>>>>
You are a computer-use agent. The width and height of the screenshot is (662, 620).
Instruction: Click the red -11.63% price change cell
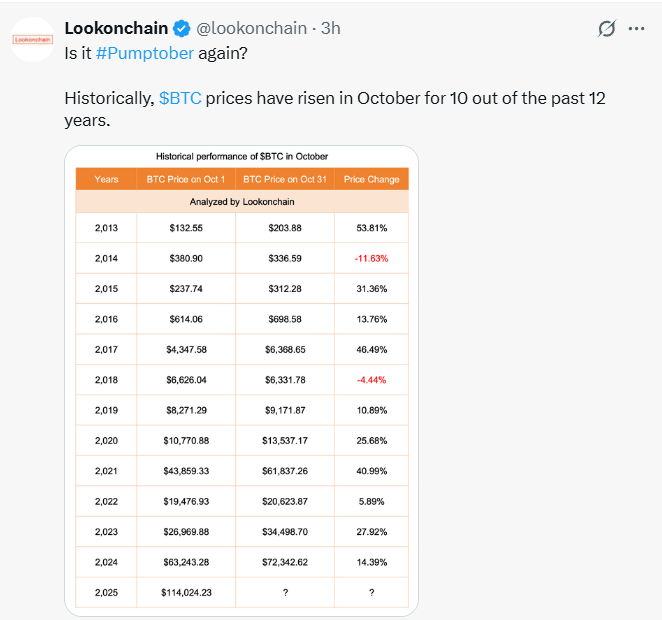[x=371, y=258]
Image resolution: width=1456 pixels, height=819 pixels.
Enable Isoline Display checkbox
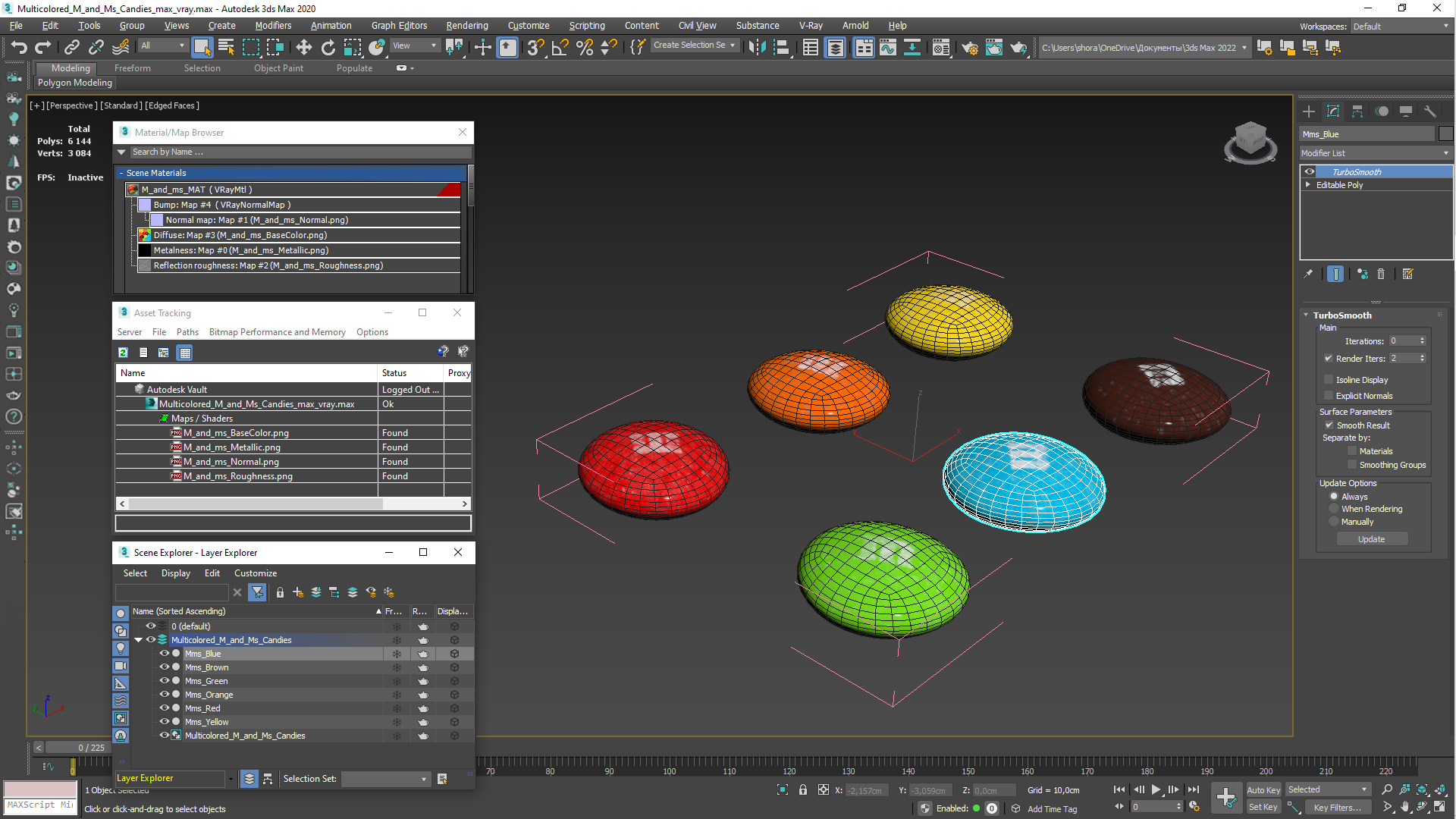(1329, 380)
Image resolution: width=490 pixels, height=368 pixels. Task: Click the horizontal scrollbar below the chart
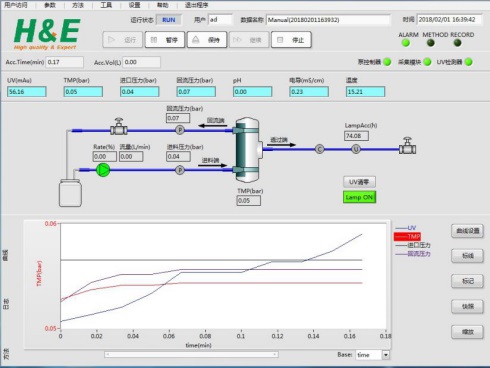191,354
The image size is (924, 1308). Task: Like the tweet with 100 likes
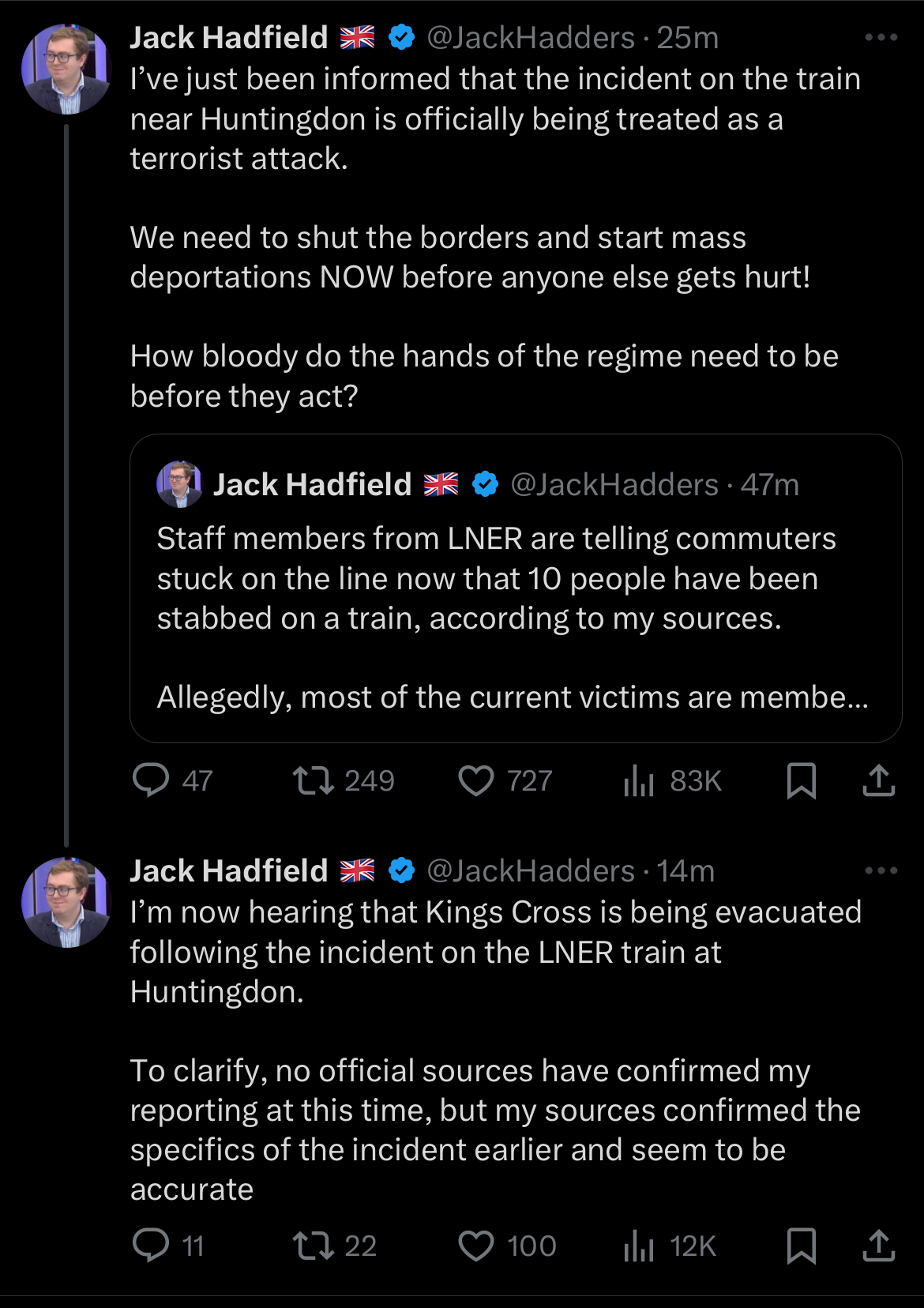click(476, 1246)
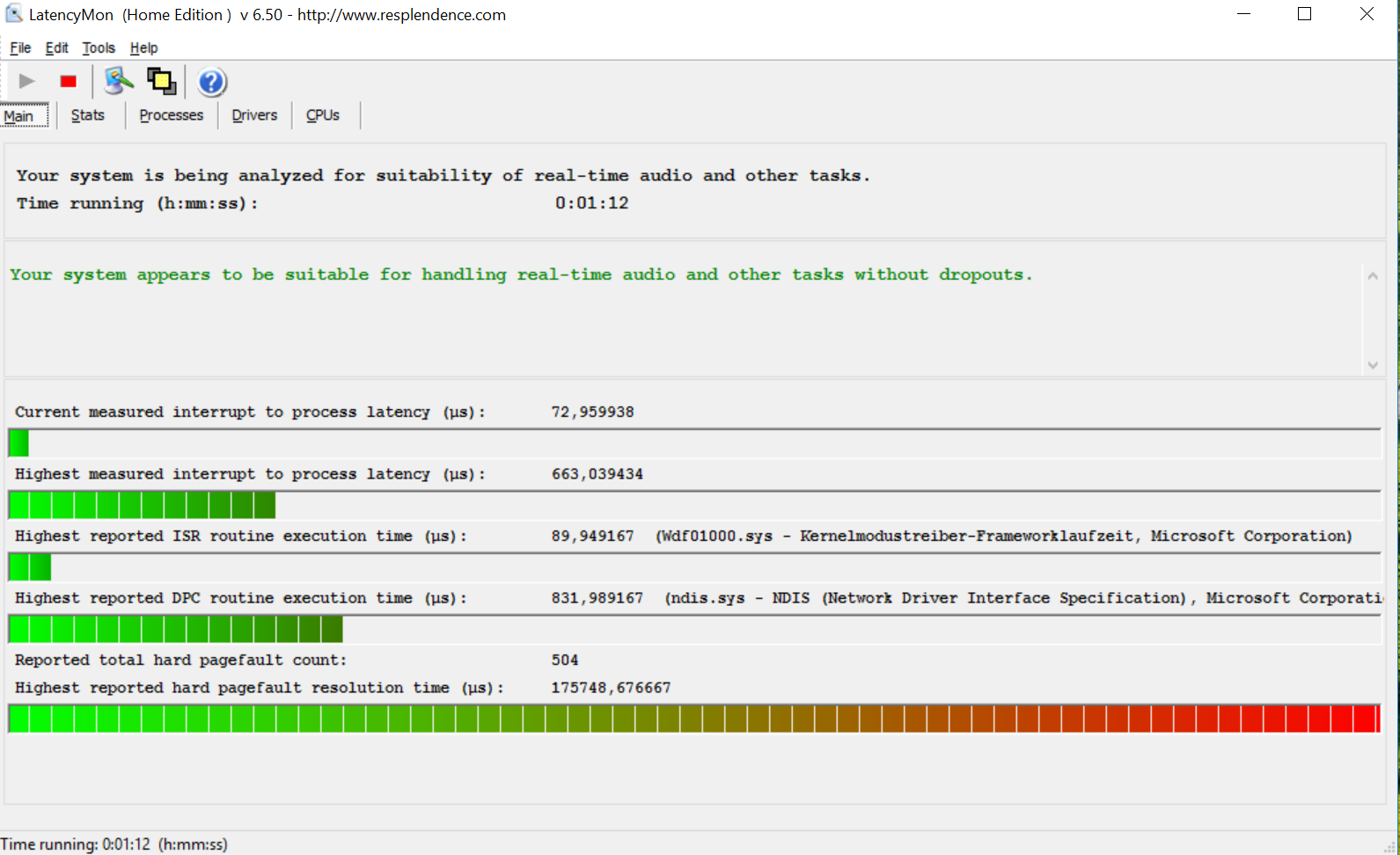
Task: Open the Help menu
Action: click(x=143, y=48)
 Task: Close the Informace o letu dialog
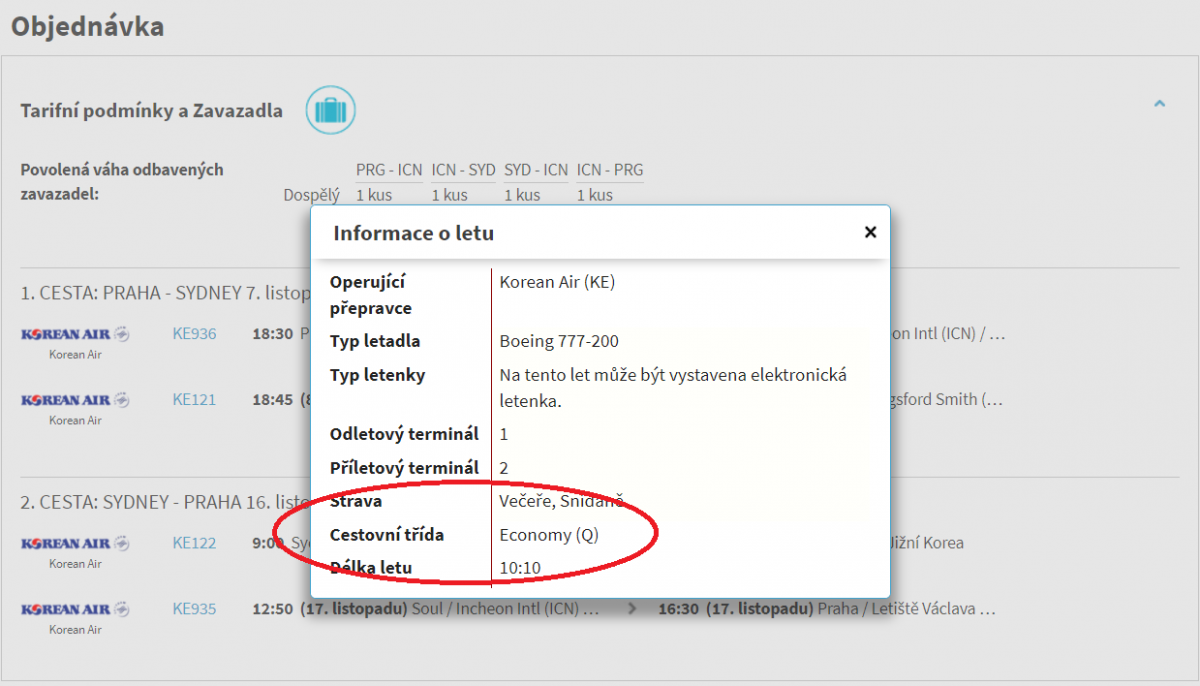pos(870,232)
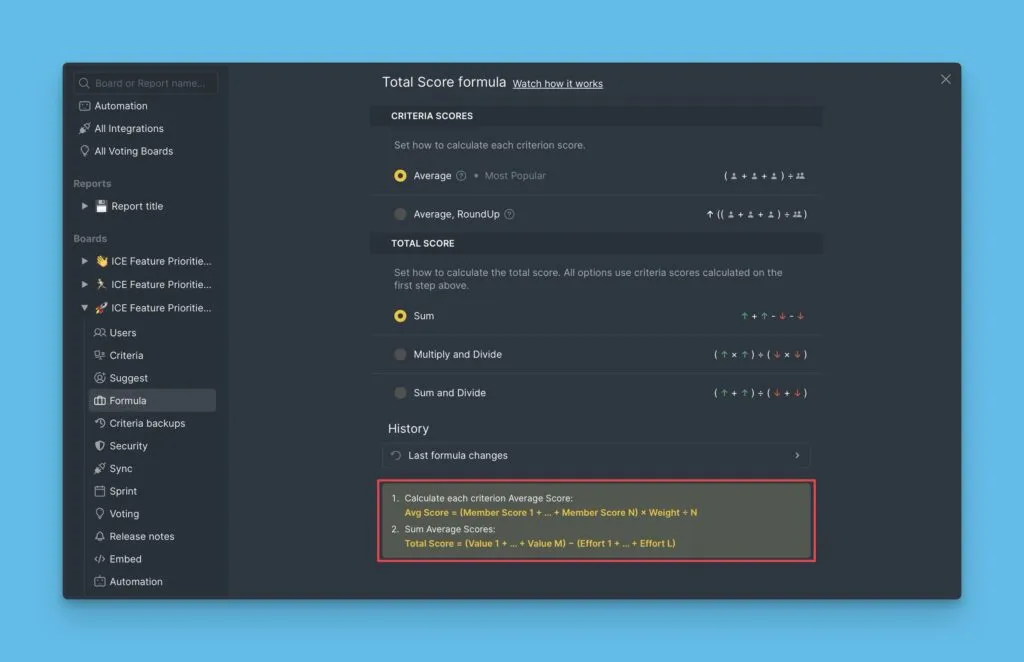Screen dimensions: 1024x662
Task: Collapse the rocket ICE Feature Prioritization board
Action: point(85,309)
<<<<
Seleziona tra le righe qui sopra quelle che contengono la stringa "resolution" e trascrivile. La distinzione tra maiuscole e minuscole è rilevante.

**RISULTATO:**
Image resolution: width=1456 pixels, height=819 pixels.
Image resolution: width=490 pixels, height=368 pixels. Task: Click the horizontal scrollbar below the chart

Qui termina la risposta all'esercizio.